You probably don't notice her at first glance in this image, the subject of my research. But there amidst the rush of urban life stands a woman, a hawker. Her back turned to us, and a basket at her feet, wide open to display wares which we cannot make out. After researching these street sellers for the past two months, this image resonated with me as it seemed to reflect the nature of these women in the archives. We see her outline and the impression she leaves on the record, but she is obscured, turned away from us. It is up to us as researchers to piece history together.

These women, pedlars, hawkers and street traders formed a crucial part of daily routines for many urban Scots. For many Edinburghers, it was these hawkers with their baskets of fish or their barrows of fruit who supplied much of their food until the late 19th century. While other pedlars would travel the country selling knits, haberdashery and other items, sometimes stopping in cities to sell or replenish their stock.

Yet despite this importance to the daily routines of urban life it is often difficult to find these women within official records due to the fact the work was often seasonal or casual, leading to it frequently being under-recorded, as historians like Christopher Whatley have noted. The makeshift element of this work was clear from the results of my first trip to the National Records of Scotland to look at court records. One woman visiting her daughter in a village picked up eggs on the way before travelling to sell these in Glasgow and neighbouring villages.

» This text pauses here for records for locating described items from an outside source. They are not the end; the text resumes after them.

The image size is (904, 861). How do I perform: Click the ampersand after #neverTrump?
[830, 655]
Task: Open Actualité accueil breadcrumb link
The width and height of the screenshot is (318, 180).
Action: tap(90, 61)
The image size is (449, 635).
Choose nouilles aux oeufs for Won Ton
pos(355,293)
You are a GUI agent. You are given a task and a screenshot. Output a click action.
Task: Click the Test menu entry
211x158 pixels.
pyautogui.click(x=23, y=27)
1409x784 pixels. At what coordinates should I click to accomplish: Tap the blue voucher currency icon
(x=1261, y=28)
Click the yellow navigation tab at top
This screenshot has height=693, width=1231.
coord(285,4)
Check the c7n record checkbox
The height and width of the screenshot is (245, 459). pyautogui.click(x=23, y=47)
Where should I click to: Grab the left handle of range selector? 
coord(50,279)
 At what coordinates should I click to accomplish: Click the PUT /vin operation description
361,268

Another woman, fleeing her abusive spouse, seemingly stole his goods in the hope of selling them to support her and her child as they resettled in Edinburgh.

In these court records, these women's life stories start to spill out: where they were born, their marriages and their misfortunes. Some particularly stick in the mind. One individual Mary Brown, aged between 40 and 50, told of how she had turned to hawking after ill health. Travelling for the past 12 years back and forth from Scotland to Ireland, where she was born. After one nasty bout of illness, she was left in the impossible position without money to buy new stock to continue to earn her living. It is at this point in time we meet her in archives, having been arrested after robbing an elderly couple. A scheme she said she was talked into by the women who had shown her kindness offering her lodging at this low point.

Mary was far from alone in her tale, as the historian Laurence Fontaine has highlighted a great many hawkers across Europe turned to the trade as a result of ill health and hoping to avoid a future as a beggar. I hope through this project I can shed light on the experiences of some of these women.